◆ EXERCISE OBJECTIVE
List each line in the items below that contains the word "with". Case counts.

........

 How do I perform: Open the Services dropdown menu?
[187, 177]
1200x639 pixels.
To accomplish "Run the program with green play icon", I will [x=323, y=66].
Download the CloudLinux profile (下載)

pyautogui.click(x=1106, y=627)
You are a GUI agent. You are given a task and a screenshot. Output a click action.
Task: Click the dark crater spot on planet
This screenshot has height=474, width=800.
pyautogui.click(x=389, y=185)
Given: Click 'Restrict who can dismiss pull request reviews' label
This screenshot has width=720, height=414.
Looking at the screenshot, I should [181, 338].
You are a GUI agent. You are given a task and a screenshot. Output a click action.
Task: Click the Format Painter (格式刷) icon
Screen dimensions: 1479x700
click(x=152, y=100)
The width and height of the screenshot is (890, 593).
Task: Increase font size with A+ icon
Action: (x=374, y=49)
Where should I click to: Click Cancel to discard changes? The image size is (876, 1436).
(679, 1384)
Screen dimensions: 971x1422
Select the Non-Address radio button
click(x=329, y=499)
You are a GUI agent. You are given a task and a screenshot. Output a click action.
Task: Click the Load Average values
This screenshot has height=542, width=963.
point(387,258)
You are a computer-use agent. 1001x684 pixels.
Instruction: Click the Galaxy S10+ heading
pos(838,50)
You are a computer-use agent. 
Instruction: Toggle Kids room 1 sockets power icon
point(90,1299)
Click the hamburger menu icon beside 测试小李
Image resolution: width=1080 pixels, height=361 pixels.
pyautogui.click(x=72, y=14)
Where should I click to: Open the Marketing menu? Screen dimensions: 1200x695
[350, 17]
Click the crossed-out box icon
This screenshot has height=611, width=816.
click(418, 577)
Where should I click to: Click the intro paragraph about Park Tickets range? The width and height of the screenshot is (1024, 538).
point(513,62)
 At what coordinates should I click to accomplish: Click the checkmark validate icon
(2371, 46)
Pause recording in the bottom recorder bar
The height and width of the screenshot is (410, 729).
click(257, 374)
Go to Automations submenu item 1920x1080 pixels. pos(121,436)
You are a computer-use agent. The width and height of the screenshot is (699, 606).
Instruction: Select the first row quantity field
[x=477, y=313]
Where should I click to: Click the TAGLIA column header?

........

◆ WRITTEN SOLUTION
To accomplish "Run the program with green play icon", I will [x=323, y=66].
Task: Increase font size with A+ icon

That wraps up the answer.